* WHAT YOU SHOULD DO *
Go through the records and count every line that holds "computer". Only the number belongs in the reply.

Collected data
[Start of section]

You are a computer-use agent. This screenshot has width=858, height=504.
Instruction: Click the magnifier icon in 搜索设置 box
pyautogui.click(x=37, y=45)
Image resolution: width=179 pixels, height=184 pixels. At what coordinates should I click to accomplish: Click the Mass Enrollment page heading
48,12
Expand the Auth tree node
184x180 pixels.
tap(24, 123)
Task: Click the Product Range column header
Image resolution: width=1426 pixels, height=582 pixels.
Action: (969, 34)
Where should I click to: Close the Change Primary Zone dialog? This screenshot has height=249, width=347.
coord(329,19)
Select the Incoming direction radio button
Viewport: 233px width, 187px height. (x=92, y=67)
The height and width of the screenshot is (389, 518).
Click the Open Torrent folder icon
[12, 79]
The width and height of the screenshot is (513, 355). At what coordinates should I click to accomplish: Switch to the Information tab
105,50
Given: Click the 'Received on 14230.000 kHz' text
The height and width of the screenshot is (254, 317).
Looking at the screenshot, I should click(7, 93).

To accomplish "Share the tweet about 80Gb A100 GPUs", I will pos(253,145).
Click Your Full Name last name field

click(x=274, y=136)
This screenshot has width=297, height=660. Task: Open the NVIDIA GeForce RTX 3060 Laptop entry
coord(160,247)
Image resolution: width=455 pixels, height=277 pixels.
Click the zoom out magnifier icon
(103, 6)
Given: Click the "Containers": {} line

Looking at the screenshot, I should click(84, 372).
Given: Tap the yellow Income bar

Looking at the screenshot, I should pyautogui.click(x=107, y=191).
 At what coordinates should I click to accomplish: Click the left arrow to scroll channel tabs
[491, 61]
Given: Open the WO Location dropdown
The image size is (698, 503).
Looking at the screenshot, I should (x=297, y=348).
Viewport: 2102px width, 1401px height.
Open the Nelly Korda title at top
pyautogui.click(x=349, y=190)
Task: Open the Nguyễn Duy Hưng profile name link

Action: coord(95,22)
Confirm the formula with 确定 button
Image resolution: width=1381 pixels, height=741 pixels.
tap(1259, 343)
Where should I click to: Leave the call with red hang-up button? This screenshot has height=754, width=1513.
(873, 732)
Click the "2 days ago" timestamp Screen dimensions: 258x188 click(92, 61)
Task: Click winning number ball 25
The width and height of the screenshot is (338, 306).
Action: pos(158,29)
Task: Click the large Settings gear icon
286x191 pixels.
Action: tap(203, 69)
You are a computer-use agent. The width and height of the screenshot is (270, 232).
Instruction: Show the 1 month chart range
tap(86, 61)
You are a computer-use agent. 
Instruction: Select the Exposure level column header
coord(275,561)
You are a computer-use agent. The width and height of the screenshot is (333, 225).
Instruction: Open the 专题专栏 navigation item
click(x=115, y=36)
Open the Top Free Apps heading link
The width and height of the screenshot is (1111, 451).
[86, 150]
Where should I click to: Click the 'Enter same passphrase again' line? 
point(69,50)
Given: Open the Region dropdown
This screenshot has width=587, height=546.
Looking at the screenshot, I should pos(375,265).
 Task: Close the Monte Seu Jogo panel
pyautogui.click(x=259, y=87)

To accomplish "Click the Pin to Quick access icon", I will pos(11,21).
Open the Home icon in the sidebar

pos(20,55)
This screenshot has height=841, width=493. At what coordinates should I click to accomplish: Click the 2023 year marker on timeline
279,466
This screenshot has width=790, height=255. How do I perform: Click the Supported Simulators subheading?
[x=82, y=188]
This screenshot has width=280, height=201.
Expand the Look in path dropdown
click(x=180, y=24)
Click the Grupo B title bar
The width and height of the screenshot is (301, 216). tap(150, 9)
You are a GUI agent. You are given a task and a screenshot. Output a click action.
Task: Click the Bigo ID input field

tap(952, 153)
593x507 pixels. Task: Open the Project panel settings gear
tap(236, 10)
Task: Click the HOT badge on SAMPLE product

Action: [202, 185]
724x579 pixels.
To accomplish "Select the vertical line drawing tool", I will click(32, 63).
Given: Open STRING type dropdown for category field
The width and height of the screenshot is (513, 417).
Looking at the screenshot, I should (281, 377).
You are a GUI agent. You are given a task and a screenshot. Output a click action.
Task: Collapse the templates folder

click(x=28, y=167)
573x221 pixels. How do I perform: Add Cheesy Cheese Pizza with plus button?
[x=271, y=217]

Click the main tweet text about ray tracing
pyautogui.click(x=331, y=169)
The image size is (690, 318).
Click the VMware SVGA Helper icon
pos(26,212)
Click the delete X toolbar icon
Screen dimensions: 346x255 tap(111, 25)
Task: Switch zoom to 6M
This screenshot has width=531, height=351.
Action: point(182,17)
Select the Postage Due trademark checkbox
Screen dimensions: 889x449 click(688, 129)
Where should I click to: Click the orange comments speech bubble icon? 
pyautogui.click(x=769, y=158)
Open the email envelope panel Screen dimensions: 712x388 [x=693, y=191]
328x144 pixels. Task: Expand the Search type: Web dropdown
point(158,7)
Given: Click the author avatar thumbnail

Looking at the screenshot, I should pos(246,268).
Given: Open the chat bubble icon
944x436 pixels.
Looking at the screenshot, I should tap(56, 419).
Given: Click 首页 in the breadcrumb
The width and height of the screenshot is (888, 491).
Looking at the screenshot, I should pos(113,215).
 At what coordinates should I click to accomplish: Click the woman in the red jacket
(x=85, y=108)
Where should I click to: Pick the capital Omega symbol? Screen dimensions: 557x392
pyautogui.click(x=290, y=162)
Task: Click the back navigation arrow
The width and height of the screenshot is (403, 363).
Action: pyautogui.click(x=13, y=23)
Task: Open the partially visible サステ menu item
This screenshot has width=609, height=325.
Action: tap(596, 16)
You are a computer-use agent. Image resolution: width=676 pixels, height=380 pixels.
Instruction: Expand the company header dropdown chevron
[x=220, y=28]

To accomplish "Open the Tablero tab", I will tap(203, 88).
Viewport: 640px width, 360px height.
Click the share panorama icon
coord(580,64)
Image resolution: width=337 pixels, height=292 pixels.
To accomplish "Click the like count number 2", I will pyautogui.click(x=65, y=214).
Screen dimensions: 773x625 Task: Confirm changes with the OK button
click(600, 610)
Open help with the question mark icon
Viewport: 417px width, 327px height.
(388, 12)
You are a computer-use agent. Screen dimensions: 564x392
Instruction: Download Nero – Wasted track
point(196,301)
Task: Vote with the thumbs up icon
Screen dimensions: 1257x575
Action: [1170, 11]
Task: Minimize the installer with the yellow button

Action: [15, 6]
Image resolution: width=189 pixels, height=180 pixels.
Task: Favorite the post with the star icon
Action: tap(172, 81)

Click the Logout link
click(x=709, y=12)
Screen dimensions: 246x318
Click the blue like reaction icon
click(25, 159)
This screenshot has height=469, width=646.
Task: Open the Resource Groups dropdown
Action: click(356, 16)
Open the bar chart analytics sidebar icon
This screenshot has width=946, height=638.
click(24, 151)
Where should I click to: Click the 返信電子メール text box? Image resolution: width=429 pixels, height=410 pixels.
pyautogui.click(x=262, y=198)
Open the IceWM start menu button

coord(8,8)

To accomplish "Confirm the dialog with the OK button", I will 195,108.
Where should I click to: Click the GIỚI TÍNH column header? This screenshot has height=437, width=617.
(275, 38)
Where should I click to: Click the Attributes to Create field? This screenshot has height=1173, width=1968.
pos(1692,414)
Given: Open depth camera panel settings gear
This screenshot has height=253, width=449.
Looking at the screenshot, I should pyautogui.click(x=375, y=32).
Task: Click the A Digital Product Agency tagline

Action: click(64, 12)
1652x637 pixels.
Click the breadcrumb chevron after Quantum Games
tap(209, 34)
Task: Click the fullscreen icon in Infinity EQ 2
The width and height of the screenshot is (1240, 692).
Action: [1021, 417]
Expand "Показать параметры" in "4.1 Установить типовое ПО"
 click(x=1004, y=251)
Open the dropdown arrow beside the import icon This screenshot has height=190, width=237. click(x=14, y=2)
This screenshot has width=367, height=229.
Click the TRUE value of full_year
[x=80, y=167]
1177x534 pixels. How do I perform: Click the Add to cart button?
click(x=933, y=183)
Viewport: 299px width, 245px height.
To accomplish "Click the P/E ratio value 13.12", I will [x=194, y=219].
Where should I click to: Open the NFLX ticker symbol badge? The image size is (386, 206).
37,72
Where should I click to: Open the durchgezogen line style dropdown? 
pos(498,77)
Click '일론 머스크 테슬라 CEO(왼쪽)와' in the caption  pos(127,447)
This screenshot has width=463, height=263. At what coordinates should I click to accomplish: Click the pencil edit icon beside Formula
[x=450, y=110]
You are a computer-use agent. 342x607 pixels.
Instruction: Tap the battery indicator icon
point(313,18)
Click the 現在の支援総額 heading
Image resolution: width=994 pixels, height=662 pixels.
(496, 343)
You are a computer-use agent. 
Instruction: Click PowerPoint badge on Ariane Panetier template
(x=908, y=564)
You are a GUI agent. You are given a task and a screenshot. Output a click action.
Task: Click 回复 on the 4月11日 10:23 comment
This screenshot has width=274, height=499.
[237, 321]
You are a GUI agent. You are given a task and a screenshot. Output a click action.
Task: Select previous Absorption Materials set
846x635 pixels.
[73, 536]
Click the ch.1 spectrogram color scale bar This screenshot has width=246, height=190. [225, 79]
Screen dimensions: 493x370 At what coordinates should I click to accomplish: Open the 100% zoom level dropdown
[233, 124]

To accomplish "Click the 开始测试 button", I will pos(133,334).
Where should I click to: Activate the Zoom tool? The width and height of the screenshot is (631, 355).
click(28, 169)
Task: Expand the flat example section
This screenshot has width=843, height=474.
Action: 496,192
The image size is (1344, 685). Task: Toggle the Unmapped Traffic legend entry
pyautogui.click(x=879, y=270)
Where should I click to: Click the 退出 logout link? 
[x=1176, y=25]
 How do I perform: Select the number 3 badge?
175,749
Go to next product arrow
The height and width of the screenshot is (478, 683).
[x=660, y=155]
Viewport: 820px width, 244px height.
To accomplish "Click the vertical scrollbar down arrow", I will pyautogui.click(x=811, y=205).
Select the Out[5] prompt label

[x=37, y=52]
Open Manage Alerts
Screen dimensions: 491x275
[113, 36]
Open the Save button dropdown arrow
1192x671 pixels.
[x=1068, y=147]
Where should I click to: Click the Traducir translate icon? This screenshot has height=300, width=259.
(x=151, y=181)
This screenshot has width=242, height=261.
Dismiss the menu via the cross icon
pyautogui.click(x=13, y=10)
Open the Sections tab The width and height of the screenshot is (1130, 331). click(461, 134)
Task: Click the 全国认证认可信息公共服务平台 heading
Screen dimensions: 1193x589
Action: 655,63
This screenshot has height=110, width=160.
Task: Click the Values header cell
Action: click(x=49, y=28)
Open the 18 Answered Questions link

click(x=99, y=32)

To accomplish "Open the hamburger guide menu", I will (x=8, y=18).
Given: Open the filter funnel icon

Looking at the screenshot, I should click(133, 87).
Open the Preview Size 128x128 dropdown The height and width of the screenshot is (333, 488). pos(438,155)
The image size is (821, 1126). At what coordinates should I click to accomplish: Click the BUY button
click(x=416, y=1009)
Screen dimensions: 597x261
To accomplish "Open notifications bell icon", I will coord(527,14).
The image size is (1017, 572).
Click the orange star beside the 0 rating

[End of section]

* ANSWER BOX *
8